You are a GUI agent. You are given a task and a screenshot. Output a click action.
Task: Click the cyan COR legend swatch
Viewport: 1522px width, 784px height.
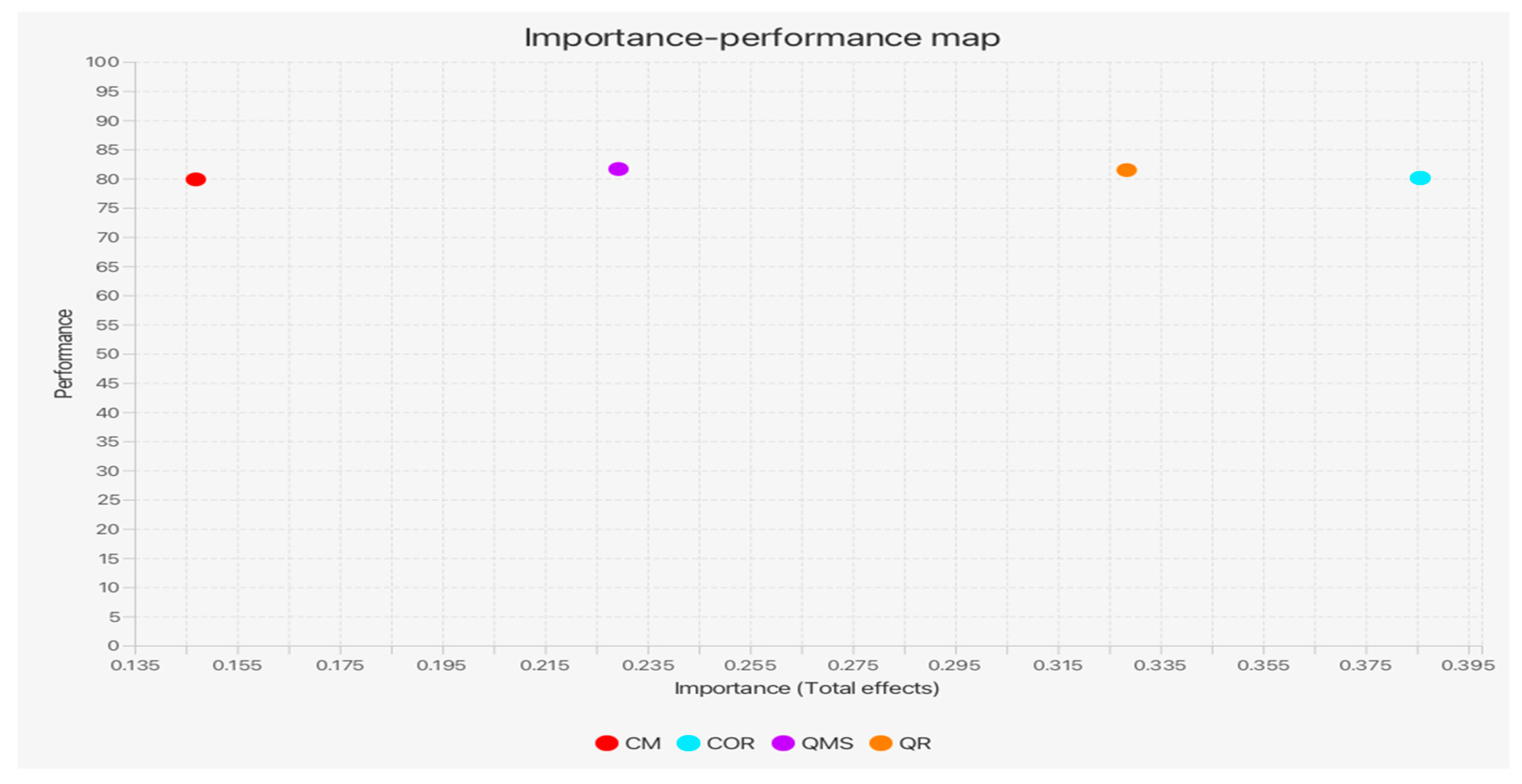pyautogui.click(x=688, y=743)
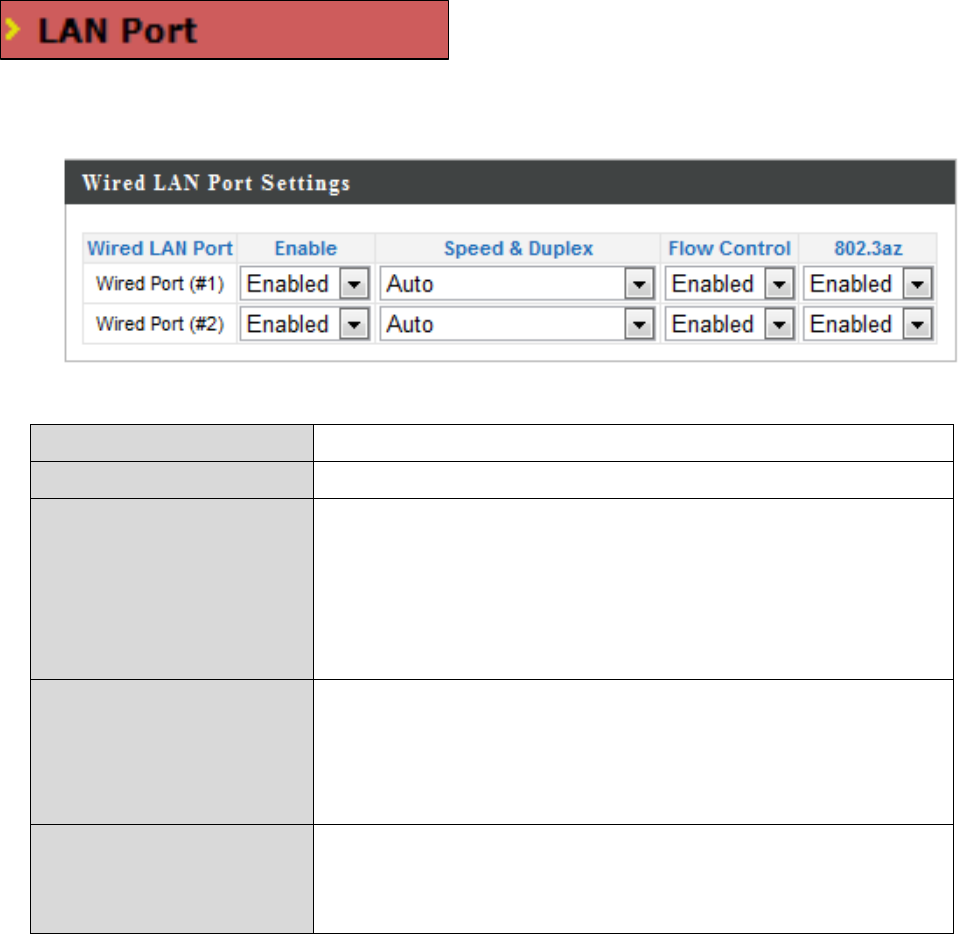966x934 pixels.
Task: Expand Speed & Duplex for Wired Port #1
Action: coord(639,284)
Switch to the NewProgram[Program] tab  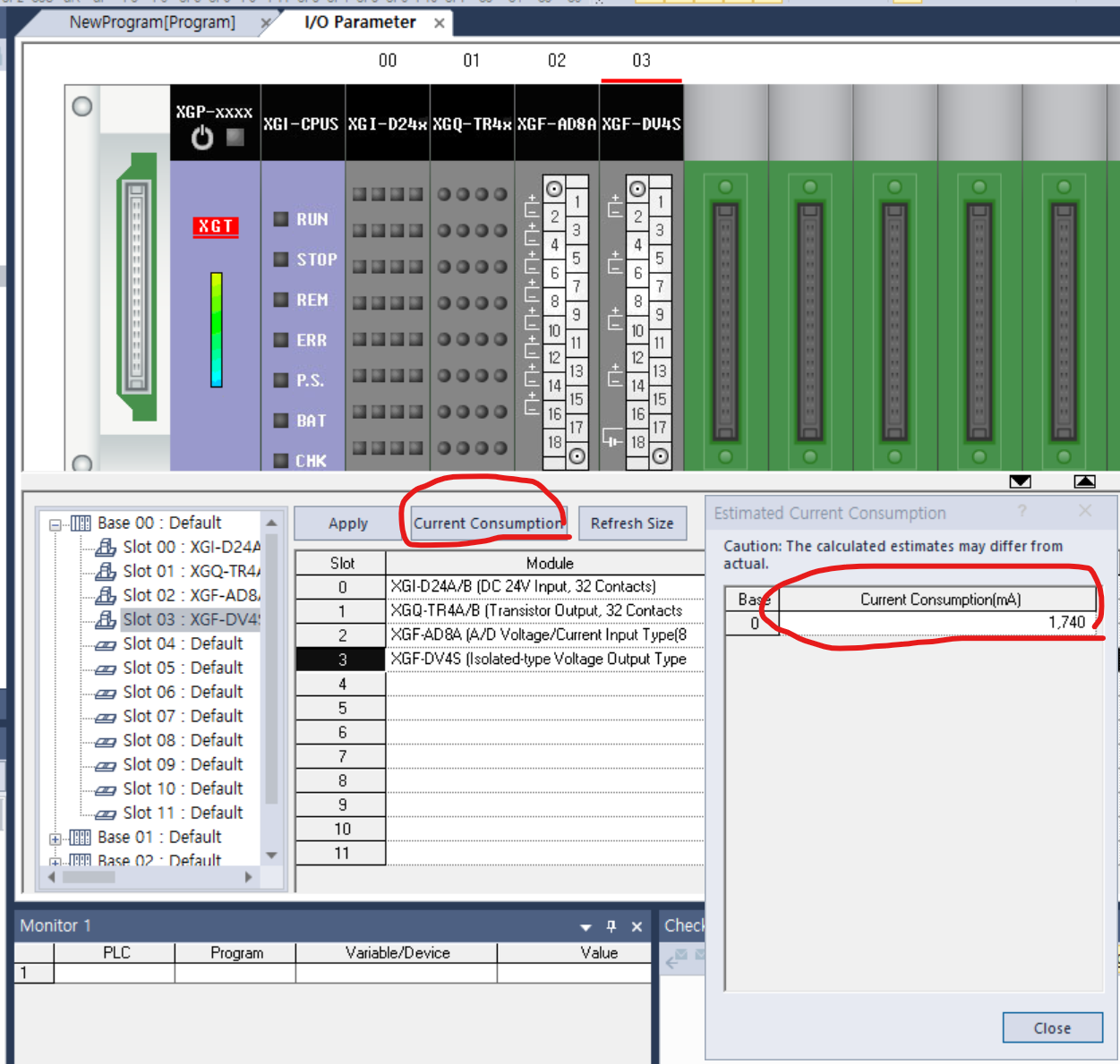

### [Task objective]
Omit any images, then output the listing exactly.

### [Output of the task]
You are a GUI agent. You are given a task and a screenshot. Output a click action.
Task: Click the cyan COR legend swatch
Viewport: 1522px width, 784px height.
pyautogui.click(x=688, y=743)
966x934 pixels.
Task: Expand Speed & Duplex for Wired Port #1
Action: coord(639,284)
Switch to the NewProgram[Program] tab  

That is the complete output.